If you are dealing with a grandiose narcissist, you may want to acknowledge her feelings but ultimately move on if you can.
This can be hard to do if the female narcissist is a member of your family, but you can create boundaries to help you maintain your dignity and emotional well-being. Just be warned — she may ignore your boundaries and do as she wishes.
Studies have shown that both partners engage in more vicious behavior when the female in the couple is the narcissistic one.
Men tend to display more anger when they have to interact with a narcissistic partner, but the man's level of narcissism has no correlation to these behaviors.
This suggests that narcissistic women are more hostile in relationships, which in turn causes their partners to exhibit more hostile and angry behaviors as well during an interaction.
This sets up a pattern of emotionally abusive behaviors that will inevitably destroy the trust and happiness in the relationship.
Let's review the traits of female narcissists so you can know for sure.

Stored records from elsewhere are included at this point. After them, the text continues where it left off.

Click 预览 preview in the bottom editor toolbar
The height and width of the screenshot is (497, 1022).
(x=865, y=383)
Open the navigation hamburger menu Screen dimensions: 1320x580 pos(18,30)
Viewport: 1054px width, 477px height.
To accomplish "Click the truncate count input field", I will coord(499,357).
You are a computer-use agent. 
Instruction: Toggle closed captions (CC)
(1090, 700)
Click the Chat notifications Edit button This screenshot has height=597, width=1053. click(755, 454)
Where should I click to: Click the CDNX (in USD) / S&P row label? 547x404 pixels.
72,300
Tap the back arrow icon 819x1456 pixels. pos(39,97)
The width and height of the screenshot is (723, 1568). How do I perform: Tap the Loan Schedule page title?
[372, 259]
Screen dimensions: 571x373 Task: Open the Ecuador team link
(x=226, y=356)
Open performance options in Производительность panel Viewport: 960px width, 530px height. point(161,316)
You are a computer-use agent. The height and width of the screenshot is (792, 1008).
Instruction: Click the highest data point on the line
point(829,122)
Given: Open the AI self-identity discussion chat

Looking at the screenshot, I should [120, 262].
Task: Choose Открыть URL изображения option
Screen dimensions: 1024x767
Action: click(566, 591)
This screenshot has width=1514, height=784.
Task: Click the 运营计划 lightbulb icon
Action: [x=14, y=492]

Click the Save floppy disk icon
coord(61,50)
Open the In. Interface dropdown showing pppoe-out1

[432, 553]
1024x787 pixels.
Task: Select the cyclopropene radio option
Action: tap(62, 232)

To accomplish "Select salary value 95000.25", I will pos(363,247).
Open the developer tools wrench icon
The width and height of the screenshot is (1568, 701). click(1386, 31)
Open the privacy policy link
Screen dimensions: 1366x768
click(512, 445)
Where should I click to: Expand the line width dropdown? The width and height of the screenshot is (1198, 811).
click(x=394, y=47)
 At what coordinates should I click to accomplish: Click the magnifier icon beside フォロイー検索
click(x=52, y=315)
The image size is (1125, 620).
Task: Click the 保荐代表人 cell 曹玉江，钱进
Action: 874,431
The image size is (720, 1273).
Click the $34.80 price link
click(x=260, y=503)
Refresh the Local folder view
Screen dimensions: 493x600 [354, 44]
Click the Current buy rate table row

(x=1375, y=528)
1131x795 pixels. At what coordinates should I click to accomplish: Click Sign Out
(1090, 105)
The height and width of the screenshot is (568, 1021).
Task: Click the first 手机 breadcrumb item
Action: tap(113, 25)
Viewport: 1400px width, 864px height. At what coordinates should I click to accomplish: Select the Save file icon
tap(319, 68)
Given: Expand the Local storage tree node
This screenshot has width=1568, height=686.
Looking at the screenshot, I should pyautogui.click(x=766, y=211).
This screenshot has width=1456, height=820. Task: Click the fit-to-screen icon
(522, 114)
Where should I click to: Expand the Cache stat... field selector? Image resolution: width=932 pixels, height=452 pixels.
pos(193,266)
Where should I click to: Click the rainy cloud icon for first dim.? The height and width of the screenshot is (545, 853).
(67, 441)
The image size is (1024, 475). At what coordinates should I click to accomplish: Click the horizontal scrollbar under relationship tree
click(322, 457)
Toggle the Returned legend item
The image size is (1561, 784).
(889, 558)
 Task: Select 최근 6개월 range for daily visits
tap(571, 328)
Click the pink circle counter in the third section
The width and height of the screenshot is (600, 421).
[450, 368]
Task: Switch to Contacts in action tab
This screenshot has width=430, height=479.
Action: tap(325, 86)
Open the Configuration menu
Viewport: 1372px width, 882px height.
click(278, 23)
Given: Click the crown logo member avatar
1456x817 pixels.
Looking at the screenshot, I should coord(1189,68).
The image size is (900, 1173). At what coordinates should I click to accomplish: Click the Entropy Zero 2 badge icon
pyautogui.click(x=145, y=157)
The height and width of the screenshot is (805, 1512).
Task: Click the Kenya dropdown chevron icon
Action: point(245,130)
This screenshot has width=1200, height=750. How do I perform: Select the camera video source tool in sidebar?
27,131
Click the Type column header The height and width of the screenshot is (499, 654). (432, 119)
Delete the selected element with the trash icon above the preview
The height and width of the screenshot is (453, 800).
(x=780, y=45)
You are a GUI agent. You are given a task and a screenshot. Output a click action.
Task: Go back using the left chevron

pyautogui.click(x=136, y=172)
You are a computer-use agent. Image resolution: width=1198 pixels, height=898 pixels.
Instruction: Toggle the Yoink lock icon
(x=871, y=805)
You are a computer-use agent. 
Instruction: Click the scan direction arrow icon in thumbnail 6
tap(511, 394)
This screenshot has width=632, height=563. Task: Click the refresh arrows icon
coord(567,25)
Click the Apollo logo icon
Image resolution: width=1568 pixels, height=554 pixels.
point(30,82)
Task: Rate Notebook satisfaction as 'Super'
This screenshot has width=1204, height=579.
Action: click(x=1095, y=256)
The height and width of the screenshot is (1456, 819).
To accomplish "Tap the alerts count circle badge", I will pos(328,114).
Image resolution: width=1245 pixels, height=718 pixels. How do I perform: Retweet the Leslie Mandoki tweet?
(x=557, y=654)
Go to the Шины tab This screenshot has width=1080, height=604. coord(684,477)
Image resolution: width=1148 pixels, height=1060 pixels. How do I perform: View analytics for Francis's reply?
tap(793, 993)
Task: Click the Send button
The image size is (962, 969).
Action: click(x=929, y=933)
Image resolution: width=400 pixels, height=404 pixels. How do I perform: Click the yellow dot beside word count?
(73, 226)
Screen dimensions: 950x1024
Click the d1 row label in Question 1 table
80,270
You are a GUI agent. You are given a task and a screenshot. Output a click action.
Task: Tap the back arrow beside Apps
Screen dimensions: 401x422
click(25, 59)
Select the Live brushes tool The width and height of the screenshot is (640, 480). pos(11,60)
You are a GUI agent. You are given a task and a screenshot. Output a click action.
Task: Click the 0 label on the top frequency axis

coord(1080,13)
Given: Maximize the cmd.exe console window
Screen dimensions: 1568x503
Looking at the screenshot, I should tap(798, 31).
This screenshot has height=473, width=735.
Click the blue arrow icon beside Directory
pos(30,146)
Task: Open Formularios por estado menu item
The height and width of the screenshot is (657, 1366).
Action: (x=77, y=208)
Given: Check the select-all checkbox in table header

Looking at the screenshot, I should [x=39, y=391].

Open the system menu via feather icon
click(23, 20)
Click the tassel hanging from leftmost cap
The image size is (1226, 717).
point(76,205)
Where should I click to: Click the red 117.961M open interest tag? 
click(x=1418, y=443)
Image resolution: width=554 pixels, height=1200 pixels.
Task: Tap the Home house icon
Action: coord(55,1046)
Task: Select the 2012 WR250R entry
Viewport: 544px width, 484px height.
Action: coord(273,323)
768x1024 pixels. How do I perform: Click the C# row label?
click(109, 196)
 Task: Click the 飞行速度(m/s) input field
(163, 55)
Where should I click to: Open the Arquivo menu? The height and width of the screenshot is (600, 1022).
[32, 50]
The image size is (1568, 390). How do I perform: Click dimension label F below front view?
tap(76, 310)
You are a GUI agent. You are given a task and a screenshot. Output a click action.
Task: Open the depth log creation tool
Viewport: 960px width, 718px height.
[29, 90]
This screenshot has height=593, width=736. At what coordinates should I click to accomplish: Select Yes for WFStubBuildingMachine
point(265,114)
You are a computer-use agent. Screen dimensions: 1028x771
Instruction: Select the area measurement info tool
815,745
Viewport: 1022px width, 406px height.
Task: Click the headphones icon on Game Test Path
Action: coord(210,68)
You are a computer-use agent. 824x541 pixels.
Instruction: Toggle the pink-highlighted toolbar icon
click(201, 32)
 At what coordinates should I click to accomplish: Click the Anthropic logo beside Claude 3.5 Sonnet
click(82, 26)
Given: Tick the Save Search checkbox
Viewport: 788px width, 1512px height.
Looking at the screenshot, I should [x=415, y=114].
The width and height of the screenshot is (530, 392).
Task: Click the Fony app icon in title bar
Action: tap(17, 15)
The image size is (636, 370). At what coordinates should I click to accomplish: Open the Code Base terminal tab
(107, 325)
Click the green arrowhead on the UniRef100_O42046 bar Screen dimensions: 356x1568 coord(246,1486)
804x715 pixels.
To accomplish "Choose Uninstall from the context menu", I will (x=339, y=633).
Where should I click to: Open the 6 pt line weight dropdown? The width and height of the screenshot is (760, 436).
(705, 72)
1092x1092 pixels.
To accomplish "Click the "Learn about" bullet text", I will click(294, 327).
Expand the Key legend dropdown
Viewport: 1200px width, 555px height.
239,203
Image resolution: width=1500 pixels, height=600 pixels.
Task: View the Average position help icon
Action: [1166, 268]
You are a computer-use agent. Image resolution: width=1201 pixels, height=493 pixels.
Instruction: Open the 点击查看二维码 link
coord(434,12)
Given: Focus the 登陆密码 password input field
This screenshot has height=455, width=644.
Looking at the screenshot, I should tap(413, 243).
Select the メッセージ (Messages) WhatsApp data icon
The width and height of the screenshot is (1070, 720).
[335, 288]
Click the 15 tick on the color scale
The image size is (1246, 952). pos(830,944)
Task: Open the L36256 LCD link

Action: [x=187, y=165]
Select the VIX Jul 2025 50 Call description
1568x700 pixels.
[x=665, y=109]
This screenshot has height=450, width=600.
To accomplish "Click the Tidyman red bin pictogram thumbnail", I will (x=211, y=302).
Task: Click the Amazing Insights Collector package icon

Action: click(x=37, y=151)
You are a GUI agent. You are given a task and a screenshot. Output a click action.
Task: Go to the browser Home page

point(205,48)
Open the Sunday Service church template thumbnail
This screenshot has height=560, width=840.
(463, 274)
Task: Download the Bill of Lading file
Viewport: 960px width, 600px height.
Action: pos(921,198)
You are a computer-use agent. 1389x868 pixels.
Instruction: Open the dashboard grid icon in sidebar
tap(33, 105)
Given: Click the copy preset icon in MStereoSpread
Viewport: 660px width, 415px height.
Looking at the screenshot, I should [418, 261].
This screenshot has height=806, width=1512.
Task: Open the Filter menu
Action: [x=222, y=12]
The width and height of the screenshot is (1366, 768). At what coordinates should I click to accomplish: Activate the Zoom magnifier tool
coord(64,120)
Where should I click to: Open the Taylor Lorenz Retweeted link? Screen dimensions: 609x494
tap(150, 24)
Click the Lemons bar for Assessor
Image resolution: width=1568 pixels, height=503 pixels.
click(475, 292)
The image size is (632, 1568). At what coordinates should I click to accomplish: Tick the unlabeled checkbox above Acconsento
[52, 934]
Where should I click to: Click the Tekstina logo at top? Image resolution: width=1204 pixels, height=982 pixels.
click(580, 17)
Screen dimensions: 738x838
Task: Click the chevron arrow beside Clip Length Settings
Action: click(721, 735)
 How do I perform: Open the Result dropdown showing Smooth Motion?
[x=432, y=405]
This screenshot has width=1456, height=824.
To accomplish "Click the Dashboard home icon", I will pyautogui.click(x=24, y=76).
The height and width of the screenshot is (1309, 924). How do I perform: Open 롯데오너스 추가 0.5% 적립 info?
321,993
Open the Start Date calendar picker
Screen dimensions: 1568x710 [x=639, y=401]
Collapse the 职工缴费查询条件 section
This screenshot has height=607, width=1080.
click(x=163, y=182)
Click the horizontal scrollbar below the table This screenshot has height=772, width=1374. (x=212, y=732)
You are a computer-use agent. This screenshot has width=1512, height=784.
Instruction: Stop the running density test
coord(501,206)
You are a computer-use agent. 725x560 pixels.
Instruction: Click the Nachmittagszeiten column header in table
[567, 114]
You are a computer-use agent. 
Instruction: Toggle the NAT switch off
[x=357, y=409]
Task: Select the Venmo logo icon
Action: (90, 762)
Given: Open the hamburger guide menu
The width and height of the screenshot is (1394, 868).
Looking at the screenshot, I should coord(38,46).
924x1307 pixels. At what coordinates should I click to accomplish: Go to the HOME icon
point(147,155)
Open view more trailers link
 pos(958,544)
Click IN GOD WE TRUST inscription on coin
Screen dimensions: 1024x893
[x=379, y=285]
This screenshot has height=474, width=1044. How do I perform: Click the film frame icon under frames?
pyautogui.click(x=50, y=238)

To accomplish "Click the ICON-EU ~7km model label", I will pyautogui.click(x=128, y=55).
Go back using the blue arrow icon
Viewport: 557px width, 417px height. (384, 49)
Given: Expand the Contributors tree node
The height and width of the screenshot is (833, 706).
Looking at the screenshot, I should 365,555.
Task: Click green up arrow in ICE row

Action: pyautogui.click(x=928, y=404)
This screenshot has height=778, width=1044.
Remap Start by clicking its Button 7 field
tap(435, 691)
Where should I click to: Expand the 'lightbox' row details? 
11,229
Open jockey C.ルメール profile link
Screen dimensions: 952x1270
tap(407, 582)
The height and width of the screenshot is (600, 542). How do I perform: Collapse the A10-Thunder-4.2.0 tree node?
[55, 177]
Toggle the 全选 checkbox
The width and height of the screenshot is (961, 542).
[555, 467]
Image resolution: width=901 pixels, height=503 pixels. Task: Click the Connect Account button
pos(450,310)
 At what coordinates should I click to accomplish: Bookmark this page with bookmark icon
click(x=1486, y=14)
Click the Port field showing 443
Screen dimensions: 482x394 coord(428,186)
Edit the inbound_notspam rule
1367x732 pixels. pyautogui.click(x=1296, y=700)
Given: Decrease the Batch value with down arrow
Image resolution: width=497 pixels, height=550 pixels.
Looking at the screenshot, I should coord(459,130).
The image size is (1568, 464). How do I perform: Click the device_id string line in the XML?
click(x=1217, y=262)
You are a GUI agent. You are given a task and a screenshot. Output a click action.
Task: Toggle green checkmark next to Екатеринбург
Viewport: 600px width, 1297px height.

Cruelty can result from a female narcissist's dissociation from the situation at hand.
This usually comes out when the narcissist is handling a lot of stress, like when they are engaged in an argument with their partner.
They dissociate from any of the positive feelings that they have toward their partner while they experience the negative feelings.
This is black-or-white thinking because the narcissist views her partner as being either all good or all bad.
She becomes like a toddler having a tantrum, unable to see or feel anything except the tremendous anger or frustration she's experiencing.
Do you think you might have a woman in your life who is a narcissist?
When a female in your life has these narcissistic traits, she will negatively impact your self-esteem, mental health, and overall well-being.
It may be time to reevaluate her role in your life and cut back on the amount of time you spend with her.
If you are in a relationship with this person, it may be difficult to get out since she needs to be the one to leave, but in order to have a better life for yourself, you need to start taking steps to cut ties.